Minister of Defense
- In office 21 March 2020 – 6 April 2021
- President: Hage Geingob
- Preceded by: Penda Ya Ndakolo
- Succeeded by: Frans Kapofi

Personal details
- Born: 2 February 1962 (age 64) Windhoek, South West Africa
- Awards: Excellent Order of the Eagle, third Class;

Military service
- Allegiance: Namibia
- Branch/service: PLAN (1981–1990) Namibian Army (1990–1999) Namibian Navy (1999–2017)
- Years of service: 1981–2017
- Rank: Rear Admiral
- Battles/wars: Namibian War of Independence

= Peter Vilho =

Namibian Politician

 Peter Hafeni Vilho (born 2 February 1962) is a Namibian politician and retired rear admiral who is a member of the Parliament of Namibia, a former Minister of Defence, and a former commander of the Namibian Navy. He was appointed the commander of the maritime wing of the Namibian Defence Force in 2002. In September 2017 he was appointed executive director of the Ministry of Defence. In March 2020, Namibian president Hage Geingob appointed Vilho as the Minister of Defense and Veteran Affairs. Vilho served until his resignation in April 2021 after allegations of holding an undeclared bank account.
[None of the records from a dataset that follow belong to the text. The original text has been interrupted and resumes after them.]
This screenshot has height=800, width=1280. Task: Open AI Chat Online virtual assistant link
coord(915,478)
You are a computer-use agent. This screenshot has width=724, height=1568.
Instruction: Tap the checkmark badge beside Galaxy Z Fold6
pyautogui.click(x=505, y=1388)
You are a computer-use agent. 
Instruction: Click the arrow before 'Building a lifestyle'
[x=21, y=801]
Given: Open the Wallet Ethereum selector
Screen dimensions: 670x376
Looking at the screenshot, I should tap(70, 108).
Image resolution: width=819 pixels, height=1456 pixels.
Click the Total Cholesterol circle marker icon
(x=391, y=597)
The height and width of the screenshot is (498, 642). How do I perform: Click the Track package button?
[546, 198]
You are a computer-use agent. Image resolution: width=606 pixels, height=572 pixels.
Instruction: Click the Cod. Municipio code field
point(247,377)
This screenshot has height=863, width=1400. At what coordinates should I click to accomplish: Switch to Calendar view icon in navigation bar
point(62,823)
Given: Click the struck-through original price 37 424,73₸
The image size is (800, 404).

==Early life and education==
Vilho joined SWAPO in exile in 1977 as a 15-year-old teenager. After independence of Namibia Vilho studied for an Advanced Course and Resource Management Course at Fort Benning from 1990 to 1992 as a Finance Officer, and in 1994 attended the Junior Staff and Command Course in Namibia. He attended the Naval Officers Formation Course in Brazil between 1995 and 1998 followed by an Advanced Course on Politics and Strategy at the National War College, Brazil. He holds a Master of Business Administration from the Maastricht School of Management in the Netherlands.

==Military career==
In 1981 Vilho joined the People's Liberation Army of Namibia (PLAN). After joining PLAN in 1981 for basic training he specialised as a combat engineer in 1982, by 1983 Vilho was an engineering instructor at the Tobias Hainyeko Training Centre, Lubango, Angola. In 1984 he was appointed an engineer company commander and anti-tank battery commander at the Northern Front and Striking Unit.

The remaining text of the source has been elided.